《第八話 答えはドーナツですか?》
「西園寺さん…本当に球技が苦手なのかな?」
いつの間にかボールを奪われていたスヤサキは、疑いの目を西園寺に向ける。
「ふっふっふ。今までのプレイはおふざけですわ。ここから見せてあげますわ。私の華麗なプレイを!」ツルッ!
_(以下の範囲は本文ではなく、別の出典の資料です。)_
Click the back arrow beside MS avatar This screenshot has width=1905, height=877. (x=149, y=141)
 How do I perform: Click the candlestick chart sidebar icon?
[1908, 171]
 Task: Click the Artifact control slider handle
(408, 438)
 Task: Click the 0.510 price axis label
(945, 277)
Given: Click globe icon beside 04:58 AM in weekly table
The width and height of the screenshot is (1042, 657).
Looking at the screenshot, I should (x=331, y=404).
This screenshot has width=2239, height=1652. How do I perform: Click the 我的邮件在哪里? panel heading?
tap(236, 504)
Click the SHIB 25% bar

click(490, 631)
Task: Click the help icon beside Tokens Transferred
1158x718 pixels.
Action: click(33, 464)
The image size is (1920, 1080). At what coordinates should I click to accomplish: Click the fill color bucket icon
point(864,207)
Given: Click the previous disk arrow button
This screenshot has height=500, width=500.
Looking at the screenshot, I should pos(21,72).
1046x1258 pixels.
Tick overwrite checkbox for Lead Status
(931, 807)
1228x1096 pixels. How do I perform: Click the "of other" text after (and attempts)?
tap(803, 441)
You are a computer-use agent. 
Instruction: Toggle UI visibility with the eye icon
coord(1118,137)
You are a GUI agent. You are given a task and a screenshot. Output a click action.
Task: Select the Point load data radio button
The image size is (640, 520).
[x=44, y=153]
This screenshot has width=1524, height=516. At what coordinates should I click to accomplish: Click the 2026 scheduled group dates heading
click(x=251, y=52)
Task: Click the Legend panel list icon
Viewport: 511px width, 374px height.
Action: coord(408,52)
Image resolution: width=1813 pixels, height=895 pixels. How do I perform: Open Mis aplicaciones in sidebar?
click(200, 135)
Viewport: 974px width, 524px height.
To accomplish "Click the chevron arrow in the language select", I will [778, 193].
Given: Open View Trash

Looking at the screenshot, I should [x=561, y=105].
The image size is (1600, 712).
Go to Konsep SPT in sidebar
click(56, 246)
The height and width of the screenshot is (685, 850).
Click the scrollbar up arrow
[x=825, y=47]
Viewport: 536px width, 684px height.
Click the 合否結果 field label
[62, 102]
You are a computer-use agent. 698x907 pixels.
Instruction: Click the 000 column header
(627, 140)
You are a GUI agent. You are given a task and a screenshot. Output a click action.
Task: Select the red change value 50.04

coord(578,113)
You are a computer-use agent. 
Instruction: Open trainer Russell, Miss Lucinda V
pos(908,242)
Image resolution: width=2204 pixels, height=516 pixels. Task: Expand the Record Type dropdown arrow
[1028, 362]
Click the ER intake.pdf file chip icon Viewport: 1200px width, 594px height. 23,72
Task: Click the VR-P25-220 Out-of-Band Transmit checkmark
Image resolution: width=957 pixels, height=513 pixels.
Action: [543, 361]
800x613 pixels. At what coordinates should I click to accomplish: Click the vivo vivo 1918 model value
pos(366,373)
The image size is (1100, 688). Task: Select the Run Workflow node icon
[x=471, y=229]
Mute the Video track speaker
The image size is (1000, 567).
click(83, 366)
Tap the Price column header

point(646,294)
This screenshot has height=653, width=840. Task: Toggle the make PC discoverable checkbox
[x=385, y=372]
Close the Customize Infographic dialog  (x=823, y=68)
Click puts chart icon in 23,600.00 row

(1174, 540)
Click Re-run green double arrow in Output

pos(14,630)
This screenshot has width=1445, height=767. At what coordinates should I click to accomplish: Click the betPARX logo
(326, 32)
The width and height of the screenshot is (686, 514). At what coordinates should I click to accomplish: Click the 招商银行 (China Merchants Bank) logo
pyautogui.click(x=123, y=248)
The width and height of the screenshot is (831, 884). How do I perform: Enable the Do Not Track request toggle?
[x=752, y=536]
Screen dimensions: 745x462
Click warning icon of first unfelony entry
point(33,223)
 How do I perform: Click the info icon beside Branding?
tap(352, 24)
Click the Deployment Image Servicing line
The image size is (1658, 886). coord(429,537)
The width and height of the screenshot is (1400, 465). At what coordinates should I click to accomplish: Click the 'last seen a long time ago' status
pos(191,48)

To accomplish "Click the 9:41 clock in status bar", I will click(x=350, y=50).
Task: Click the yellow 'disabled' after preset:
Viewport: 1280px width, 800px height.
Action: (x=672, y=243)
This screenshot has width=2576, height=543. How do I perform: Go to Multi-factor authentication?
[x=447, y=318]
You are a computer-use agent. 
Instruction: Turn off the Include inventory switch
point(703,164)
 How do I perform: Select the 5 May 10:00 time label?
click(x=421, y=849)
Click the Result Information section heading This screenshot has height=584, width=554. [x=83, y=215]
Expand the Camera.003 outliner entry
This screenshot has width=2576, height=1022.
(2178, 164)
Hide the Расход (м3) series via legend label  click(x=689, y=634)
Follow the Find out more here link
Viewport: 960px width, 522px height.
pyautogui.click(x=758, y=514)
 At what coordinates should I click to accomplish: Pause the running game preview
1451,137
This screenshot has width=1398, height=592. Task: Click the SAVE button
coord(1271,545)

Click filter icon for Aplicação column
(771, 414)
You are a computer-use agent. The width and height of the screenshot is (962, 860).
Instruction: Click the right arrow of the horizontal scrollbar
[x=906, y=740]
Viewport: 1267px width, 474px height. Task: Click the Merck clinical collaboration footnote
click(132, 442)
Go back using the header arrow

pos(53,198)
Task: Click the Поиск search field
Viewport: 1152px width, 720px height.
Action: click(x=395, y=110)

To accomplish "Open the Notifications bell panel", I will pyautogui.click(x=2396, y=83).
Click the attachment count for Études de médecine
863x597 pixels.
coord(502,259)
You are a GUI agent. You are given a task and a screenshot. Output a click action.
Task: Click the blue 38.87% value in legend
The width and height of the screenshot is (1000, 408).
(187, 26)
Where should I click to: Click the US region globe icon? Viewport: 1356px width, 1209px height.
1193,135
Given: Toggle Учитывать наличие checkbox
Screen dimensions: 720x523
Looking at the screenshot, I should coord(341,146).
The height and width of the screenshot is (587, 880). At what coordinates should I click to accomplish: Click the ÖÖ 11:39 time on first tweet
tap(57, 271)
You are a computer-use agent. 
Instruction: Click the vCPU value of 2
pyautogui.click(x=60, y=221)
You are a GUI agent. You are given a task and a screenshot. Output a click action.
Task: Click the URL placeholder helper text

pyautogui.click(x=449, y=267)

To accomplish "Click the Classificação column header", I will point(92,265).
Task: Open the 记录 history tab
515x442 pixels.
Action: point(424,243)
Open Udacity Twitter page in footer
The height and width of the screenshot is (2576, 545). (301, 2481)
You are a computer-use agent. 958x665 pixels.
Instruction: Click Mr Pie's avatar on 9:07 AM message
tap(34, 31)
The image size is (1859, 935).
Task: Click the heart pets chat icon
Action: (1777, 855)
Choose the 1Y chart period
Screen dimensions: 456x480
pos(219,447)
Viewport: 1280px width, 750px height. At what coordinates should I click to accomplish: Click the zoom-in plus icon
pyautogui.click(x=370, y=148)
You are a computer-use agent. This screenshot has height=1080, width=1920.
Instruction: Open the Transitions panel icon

ボールは西園寺の手から、うなぎのようにつるりとすり抜けて逃げていった。
まるで生きているかのようなボールだ、西園寺が持っている間だけな。
「お嬢様は5秒以上ボールを持つことができないのです」
ウェンズデーさんがそう言った。突然…何を言っているんだこの人は?
「なんですかその5秒以上ボールが持てないというのは?」
「お嬢様は西園寺家にふさわしい人間になるべく、幼少の頃より様々な習い事を習ってきました。茶道に生け花。社交ダンス。そしてスポーツもありとあらゆるものを習ってきました。やはり人間は体が資本ですからね。西園寺家は文武両道なのです。お嬢様は色んな習い事をマスターしていったのですが、壁にぶち当たってしまいました……それがボールを扱うスポーツ。球技だったのです」
「な、なんだって!?そんなことがあり得るんですか?」俺は驚いた。
だけど驚いてみたものの、球技が苦手な人間なんて普通にいるだろう。
何を隠そう俺もそうだ。
「でもバレーボールは得意だと西園寺自身が言ってましたよね?」
「ええ、その通りでございます。球技の壁にぶち当たってしまったお嬢様ですが、諦めることなく球技に挑んで参りました。そしてお嬢様は見つけたのです。5秒以上ボールを持たずともできる球技を!」
「それがバレーボールだったのですね」
「ええ、そうです。バレーボールはボールを持つというより弾くことがメインになりますので、お嬢様にも習得できる球技だったのです。ポジションは点を決めるスパイカーがピッタリでした」
「なるほど。バレーボールなら持つというより体に当てて、繋いでいくというイメージだ。5秒以上”ボールを持つ”というわけじゃないですね」
「ええ、そして真神様。御覧ください。お嬢様が動きます」
そう言われて俺は再び二人に目をやった。
すでに展開が大きく進んでいて、スヤサキがフリースローをする直前だった。
スヤサキがまたボールを手に入れたようだ。
西園寺は?西園寺は何をしている?
後ろだ。まだスヤサキの少し後ろにいる。
そんなところじゃスヤサキのシュートを止められないぞ。
スヤサキの手からボールが放たれた。ボールは綺麗な放物線を描いてゴールに吸い寄せられていく。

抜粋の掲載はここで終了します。